--- DATA SHOWN Enclosed Below ---

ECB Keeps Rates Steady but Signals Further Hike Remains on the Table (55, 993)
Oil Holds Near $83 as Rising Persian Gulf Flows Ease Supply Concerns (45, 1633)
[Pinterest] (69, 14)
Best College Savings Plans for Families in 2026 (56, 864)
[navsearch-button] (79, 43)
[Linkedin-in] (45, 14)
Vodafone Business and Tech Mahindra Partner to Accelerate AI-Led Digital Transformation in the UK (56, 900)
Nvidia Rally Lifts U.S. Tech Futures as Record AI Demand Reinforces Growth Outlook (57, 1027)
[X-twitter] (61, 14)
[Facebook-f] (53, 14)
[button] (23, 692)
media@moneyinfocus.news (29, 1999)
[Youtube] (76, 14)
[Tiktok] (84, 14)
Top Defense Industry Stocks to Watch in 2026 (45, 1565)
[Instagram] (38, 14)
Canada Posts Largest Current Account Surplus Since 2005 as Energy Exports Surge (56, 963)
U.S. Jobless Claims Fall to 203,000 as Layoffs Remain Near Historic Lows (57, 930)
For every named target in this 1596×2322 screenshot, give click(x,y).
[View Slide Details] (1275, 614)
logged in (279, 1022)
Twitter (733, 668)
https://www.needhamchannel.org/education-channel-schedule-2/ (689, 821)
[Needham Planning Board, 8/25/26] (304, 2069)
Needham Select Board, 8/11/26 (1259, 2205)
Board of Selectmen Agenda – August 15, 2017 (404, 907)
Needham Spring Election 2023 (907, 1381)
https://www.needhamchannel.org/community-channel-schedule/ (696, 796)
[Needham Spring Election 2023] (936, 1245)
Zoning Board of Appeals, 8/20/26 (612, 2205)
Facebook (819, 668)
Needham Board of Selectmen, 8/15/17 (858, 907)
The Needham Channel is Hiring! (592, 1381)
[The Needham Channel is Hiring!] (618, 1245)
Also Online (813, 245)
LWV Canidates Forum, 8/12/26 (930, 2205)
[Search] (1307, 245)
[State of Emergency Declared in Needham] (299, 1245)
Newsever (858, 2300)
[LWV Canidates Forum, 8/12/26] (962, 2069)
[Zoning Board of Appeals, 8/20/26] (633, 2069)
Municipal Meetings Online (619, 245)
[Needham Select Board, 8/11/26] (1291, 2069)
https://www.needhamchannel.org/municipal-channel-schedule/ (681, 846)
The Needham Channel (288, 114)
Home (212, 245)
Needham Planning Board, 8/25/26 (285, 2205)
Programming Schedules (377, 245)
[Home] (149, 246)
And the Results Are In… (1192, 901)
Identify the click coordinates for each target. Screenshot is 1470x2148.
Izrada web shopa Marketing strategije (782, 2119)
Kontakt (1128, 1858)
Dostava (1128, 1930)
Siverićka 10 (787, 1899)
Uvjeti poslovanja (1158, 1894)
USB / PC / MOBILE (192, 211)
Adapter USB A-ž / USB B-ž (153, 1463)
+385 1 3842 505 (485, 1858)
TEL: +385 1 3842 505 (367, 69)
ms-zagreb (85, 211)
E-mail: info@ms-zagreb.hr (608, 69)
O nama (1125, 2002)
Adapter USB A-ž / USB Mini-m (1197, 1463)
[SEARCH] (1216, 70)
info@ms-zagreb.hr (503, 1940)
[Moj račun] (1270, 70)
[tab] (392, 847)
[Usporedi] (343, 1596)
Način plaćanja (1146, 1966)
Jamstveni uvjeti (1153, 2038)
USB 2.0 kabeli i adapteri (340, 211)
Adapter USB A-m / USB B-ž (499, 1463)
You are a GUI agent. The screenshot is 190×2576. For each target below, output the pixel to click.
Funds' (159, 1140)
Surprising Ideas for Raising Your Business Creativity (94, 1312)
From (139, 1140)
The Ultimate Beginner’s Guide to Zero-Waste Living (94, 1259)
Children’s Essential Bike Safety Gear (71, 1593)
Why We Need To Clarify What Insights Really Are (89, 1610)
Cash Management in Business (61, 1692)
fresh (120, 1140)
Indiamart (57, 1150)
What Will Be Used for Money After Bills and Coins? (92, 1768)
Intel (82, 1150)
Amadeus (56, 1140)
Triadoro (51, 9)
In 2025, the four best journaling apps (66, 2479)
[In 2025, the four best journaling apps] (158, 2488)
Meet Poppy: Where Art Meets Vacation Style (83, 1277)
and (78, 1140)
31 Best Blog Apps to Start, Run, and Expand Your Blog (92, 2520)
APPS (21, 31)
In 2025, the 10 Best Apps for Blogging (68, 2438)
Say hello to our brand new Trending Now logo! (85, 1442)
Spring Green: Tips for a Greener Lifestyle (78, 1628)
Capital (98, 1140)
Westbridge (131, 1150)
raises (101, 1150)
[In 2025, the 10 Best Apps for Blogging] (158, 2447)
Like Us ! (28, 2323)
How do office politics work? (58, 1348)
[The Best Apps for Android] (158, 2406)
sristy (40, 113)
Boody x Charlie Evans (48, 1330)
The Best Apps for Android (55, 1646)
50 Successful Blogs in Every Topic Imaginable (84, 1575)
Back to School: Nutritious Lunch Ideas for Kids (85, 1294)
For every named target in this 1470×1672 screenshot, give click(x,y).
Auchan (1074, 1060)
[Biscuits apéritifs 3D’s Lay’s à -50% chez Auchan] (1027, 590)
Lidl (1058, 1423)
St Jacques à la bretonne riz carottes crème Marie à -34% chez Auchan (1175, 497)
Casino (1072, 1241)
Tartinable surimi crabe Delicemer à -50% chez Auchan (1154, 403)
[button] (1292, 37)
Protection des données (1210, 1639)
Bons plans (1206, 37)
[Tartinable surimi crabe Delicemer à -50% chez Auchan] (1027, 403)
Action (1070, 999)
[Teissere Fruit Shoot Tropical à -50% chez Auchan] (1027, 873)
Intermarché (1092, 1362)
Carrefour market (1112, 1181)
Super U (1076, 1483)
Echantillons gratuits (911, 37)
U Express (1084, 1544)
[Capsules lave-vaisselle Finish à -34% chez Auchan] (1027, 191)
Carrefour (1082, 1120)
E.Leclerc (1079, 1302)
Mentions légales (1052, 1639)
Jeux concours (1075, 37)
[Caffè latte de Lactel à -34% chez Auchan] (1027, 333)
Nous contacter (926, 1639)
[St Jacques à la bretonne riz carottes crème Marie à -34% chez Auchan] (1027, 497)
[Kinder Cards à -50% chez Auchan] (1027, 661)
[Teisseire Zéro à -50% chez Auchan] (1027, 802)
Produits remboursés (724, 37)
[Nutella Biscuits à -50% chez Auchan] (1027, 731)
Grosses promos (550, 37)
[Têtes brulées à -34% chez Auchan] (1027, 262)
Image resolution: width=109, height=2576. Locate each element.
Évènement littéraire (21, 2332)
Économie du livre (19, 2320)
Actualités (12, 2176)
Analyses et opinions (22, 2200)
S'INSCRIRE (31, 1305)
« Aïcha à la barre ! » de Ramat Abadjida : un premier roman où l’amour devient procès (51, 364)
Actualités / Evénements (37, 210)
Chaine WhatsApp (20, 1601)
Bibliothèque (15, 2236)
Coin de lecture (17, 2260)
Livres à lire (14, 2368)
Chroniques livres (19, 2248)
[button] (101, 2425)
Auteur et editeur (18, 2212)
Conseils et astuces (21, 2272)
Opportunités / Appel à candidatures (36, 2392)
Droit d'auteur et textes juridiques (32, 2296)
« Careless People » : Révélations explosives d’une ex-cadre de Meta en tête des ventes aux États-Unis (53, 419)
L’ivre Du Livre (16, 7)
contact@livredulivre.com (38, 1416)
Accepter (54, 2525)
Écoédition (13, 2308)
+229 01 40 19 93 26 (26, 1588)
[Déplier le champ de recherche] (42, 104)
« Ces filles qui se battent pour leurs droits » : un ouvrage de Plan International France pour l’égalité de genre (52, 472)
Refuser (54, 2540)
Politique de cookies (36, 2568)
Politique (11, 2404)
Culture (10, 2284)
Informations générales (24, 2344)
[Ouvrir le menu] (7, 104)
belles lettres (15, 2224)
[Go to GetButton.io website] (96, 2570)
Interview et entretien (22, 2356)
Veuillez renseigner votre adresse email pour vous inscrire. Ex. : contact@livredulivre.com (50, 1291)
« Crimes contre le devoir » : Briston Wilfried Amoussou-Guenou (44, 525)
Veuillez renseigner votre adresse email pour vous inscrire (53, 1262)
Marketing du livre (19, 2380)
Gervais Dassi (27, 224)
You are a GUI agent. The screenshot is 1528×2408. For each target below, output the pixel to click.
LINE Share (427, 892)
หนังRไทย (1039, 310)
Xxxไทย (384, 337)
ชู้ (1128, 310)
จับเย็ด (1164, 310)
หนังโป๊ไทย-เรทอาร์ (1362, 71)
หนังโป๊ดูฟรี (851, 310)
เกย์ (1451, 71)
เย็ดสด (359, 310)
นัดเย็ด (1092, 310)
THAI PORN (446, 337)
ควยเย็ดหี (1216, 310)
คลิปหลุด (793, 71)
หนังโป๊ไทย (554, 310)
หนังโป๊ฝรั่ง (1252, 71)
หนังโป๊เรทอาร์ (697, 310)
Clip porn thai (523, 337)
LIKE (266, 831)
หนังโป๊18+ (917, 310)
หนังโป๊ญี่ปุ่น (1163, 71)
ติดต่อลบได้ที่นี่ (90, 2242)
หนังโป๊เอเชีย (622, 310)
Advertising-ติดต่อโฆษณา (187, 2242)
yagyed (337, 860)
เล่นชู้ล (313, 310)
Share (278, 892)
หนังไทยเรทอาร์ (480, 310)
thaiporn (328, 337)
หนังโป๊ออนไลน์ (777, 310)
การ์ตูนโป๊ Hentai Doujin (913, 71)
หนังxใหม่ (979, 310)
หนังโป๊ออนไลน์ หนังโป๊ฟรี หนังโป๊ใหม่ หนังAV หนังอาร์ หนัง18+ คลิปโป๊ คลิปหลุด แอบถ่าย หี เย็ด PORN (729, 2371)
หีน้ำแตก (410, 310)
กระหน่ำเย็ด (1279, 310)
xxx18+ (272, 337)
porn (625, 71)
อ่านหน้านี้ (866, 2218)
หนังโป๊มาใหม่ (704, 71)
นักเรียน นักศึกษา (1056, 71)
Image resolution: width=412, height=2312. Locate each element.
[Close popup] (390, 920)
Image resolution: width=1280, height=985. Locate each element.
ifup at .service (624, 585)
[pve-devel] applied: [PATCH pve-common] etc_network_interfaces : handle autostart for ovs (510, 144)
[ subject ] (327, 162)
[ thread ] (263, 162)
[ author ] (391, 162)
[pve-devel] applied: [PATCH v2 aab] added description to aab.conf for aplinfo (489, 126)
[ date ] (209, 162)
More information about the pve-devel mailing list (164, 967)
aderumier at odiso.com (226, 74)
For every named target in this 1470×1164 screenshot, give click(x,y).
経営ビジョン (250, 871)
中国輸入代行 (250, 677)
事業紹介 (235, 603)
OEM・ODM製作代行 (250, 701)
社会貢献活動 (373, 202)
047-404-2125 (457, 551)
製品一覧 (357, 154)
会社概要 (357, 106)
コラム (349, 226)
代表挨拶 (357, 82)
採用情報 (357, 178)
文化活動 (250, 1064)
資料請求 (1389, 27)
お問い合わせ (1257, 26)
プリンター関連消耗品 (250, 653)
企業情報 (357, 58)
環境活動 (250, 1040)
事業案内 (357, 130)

--- End of Enclosed DATA SHOWN ---

§ **WHAT IS NEEDED**:
What is the number of lines above that contain the string "Near"? Answer with the number alone.

§ **RESPONSE AREA**:
2